Later your sister will tell you that the kids all followed the safety protocol during what thankfully turned out to be a false alarm. Your sister will tell you that she was crouched by her desk, choking back tears while whispering to the kids that they were doing such a good job.

If you are lucky, when a terrorist comes to your town, you will bear witness to some of this country’s better angels.

Better angels like the father who walked down the block outside of Tree of Life as he calmly explained to his young son: “They’re trying to tell people that they are coming to invade our country. And it’s just not true.”

Better angels like Wasi Mohamed, the young executive director of the Islamic Center of Pittsburgh, who said if what you need is “people outside your next service protecting you, let us know. We’ll be there.” He said that in making this offer he was only repaying a favor: “That was the same offer made to me by this community after this election happened that was so negative and the spike in hate crimes against Muslims.”

Better angels like Nina Butler, who delivered quarts of homemade chicken soup to a police officer who took seven bullets and was healing from his wounds in the hospital.

Better angels like Rabbi Jeffrey Myers, who watched his congregant­s be executed and then found a way to represent his community to the world with dignity.

Better angels like Michael Sampson, who showed up with his wife, Leslie, and his two kids to join the protest. His 11-year- old son, Jordan, will tell you: “We’re here because hate came to what should be a safe space. And it should not be tolerated.”

Better angels like the Reverend Eric Manning of the Emanuel African Methodist Episcopal Church in Charleston, South Carolina, who knows what it is like to go through such a massacre and who showed up to speak at the funeral of Rose Mallinger.

But you will also wonder quietly to yourself if these better angels will be enough to stop the threats against communitie­s like yours from multiplyin­g.

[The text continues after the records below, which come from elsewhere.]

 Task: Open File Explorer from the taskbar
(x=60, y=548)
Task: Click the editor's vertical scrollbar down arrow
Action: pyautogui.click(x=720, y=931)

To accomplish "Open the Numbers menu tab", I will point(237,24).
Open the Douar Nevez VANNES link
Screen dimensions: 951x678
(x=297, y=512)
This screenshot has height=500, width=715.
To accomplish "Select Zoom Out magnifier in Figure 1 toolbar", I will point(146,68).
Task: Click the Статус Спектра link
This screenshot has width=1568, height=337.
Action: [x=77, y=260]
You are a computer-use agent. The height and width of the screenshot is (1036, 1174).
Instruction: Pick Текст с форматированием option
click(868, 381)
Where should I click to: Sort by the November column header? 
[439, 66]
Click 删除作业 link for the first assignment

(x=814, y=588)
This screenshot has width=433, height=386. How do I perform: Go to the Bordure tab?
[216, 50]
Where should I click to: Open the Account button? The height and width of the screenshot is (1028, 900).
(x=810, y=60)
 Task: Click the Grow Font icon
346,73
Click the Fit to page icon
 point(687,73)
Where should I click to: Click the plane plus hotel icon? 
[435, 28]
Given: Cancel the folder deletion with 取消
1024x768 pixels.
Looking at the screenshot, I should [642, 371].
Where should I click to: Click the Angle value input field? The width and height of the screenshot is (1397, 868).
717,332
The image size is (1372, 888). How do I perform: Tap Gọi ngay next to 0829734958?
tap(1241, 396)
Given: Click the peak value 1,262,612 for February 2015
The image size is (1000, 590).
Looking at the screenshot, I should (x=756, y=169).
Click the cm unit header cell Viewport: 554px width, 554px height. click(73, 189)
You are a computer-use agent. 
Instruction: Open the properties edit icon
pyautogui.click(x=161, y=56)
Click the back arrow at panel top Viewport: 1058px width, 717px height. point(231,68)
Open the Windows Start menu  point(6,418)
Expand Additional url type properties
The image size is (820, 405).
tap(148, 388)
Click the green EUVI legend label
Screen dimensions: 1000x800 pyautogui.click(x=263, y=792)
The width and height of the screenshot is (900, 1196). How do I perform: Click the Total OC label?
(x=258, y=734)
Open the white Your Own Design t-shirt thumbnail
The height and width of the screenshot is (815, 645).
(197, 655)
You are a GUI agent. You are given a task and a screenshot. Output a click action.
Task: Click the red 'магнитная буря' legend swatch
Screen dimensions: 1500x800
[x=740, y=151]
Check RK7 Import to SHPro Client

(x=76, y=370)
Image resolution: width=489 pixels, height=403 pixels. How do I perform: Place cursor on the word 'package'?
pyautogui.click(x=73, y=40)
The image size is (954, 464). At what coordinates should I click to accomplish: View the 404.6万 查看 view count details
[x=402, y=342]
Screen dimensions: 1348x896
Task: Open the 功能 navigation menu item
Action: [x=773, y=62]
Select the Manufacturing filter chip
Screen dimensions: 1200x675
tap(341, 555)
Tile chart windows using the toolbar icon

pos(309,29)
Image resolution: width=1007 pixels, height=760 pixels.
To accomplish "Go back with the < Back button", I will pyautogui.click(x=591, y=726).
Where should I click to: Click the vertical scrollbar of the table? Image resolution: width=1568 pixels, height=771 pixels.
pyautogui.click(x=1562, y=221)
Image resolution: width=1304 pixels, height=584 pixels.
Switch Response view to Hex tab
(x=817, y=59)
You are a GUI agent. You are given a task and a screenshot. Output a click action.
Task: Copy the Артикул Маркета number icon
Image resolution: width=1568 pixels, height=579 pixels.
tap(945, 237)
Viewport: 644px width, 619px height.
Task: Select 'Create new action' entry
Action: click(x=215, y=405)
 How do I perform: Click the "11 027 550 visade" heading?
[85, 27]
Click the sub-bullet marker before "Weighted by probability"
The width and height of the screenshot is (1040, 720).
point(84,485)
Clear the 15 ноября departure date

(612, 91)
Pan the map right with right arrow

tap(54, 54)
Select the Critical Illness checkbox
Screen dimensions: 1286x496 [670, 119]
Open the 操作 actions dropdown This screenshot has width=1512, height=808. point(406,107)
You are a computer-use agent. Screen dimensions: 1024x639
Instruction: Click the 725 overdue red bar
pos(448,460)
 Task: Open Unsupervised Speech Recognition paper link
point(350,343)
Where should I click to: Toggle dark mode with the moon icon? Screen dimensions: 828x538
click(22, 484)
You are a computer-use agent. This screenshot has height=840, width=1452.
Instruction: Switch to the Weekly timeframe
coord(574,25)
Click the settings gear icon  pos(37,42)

What happened in my neighborho­od might seem like a nightmare or an illness — something to be endured until, in time, it passes. That’s how it has seemed to me. But to those who have spent their lives in places like Karachi or Aleppo, the things Pittsburgh Jews take for granted — our freedom from violence and fear — are nothing more than pipe dreams.

When your hometown in Western Pennsylvan­ia becomes the scene of mass murder, you know that the distance separating their reality from ours can be made tissue thin.

Harsh reality is met with moments of solace after a tragedy.